Fourier Interpolation: iterpolation with $\sin$ and $\cos$

In [2]:
import numpy as np
import numpy.linalg as la
import matplotlib.pyplot as pt
%matplotlib inline

Let's fix the number of points and the number of functions as n.

Make sure n is odd.

In [3]:
n = 5

assert n % 2 == 1
In [4]:
x = np.linspace(0, 2*np.pi, n, endpoint=False)

Next, fix the values of $k$ in $\cos(kx)$ as kc and in $sin(kx)$ as ks so that there are exactly $n$ altogether.

We will look for coefficients c such that $$ f(x) = c_0 \cos kc_0 x + c_1 \sin ks_0 x + c_2 \cos kc_1 x + c_3 \sin ks_1 x + \dots $$ interpolates the data that we have

In [5]:
kc = np.arange(0, n//2 + 1, dtype=np.float64)
ks = np.arange(1, n//2 + 1, dtype=np.float64)
In [6]:
#keep
print(kc)
print(ks)
[ 0.  1.  2.]
[ 1.  2.]

Next, build the generalized Vandermonde matrix.

Make sure to order the matrix by increasing $k$:

In [7]:
V = np.zeros((n,n))
V[:, ::2] = np.cos(kc*x[:, np.newaxis])
V[:, 1::2] = np.sin(ks*x[:, np.newaxis])
V
Out[7]:
array([[ 1.        ,  0.        ,  1.        ,  0.        ,  1.        ],
       [ 1.        ,  0.95105652,  0.30901699,  0.58778525, -0.80901699],
       [ 1.        ,  0.58778525, -0.80901699, -0.95105652,  0.30901699],
       [ 1.        , -0.58778525, -0.80901699,  0.95105652,  0.30901699],
       [ 1.        , -0.95105652,  0.30901699, -0.58778525, -0.80901699]])

Notice the second column above is a clearly $\sin$ and the third column is clearly a $\cos$

now try to interpolate some functions

In [16]:
def f1(x):
    return x

def f2(x):
    return np.abs(x-np.pi)

def f3(x):
    return (x<=np.pi).astype(np.int32).astype(np.float64)

f = f3

Find the coefficients as coeffs:

In [17]:
coeffs = la.solve(V, f(x))
In [18]:
plot_x = np.linspace(0, 2*np.pi, 1000)
In [19]:
interpolant = 0 * plot_x
for i, k in enumerate(kc):
    interpolant += coeffs[2*i] * np.cos(k * plot_x)
for i, n in enumerate(ks):
    interpolant += coeffs[2*i+1] * np.sin(n * plot_x)
In [20]:
pt.plot(plot_x, interpolant)
pt.plot(plot_x, f(plot_x), "--", color="gray")
pt.plot(x, f(x), "or")
Out[20]:
[<matplotlib.lines.Line2D at 0x10e768320>]
  • For $f(x)=x$, why does it do what it does at the interval end?
  • What happens if we increase the number of points?
  • What if the function is actually periodic (e.g. the function with abs above?)?
  • What if the function has jumps?
In [21]:
# Answers
#
# * Because we're interpolating with periodic functions--so the interpolant is forced to be periodic.
# * We observe a distinct "overshoot". This overshoot is called "Gibbs phenomenon".
# * Periodic: no Gibbs at interval end.
# * Gibbs can also happen in the middle of the interval.
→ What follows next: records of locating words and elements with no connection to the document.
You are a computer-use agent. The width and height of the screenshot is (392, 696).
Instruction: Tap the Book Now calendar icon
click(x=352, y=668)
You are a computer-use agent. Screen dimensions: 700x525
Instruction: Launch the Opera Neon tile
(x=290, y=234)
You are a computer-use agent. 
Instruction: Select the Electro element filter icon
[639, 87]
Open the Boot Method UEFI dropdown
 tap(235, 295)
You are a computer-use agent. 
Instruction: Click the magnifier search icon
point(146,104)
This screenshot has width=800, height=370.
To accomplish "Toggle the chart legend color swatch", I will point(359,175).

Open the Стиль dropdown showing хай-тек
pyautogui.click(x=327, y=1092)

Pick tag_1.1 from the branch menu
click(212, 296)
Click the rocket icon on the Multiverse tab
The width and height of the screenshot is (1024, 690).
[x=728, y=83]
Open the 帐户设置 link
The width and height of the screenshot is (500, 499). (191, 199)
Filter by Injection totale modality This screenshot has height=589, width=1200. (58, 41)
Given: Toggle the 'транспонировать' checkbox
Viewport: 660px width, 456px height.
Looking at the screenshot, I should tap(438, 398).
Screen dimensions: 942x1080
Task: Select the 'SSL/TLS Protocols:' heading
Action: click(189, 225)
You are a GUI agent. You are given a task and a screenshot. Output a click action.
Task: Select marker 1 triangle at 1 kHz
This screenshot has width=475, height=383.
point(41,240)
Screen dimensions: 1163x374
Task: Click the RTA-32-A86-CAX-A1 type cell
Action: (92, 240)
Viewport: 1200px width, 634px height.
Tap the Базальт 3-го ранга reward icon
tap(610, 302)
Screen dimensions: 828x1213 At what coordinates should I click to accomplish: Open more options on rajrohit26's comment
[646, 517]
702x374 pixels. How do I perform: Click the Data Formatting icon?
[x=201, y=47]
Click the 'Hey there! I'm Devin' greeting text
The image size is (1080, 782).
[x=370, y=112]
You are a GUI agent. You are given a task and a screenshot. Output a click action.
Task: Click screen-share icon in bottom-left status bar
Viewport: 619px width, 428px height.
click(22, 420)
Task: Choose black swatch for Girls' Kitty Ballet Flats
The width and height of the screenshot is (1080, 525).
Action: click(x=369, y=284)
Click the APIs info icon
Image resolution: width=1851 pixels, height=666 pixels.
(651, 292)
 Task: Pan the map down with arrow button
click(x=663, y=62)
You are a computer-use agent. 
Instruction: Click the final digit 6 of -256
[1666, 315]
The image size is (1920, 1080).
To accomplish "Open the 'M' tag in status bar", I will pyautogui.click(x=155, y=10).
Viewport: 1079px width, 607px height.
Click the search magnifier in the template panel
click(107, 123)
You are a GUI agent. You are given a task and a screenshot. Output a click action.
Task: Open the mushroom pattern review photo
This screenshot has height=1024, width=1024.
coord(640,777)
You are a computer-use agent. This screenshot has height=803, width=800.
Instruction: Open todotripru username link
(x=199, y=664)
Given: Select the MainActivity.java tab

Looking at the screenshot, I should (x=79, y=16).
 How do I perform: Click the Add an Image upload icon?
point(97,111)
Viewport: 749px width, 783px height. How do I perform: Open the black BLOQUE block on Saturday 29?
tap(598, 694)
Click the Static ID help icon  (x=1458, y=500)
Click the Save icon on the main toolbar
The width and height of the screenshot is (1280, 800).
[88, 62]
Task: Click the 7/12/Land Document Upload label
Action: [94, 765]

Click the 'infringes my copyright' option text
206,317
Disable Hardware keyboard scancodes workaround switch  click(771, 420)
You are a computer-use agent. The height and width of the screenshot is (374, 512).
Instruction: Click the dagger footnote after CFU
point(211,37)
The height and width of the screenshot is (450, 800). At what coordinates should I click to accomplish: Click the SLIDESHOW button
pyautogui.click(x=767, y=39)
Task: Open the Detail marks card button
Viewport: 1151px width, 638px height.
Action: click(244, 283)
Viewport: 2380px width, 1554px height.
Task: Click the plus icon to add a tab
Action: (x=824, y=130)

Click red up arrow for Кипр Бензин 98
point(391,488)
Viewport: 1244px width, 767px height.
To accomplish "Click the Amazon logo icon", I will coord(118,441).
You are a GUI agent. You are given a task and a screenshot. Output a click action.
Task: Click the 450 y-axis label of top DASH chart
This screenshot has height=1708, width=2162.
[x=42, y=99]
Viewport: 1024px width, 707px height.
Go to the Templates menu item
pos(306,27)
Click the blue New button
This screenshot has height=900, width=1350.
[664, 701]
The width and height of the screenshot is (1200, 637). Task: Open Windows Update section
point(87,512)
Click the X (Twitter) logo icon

Computing the coefficients

In [22]:
B = V.T.dot(V)
In [23]:
B[np.abs(B)<1e-12] = 0
In [24]:
B
Out[24]:
array([[ 5. ,  0. ,  0. ,  0. ,  0. ],
       [ 0. ,  2.5,  0. ,  0. ,  0. ],
       [ 0. ,  0. ,  2.5,  0. ,  0. ],
       [ 0. ,  0. ,  0. ,  2.5,  0. ],
       [ 0. ,  0. ,  0. ,  0. ,  2.5]])
  • What do you observe?
  • How could this be useful for computing the inverse?
  • What is the normalization?
  • This is a pretty special matrix. What is the cost of computing $Ax$ with it?
  • The so-called Fast Fourier transform (FFT) computes a version of $Ax$ (with complex exponentials) in $O(n\log n)$!
In [25]:
# Answers:
# 
# * V's columns are orthogonal. (though not normalized)
# * The transpose of $V$ (with appropriate normalization) its inverse. This makes Fourier coefficients cheap to compute.
# * The normalization is n for the first entry, and n/2 for all the ones after that.
# * Computing Ax costs n**2 operations.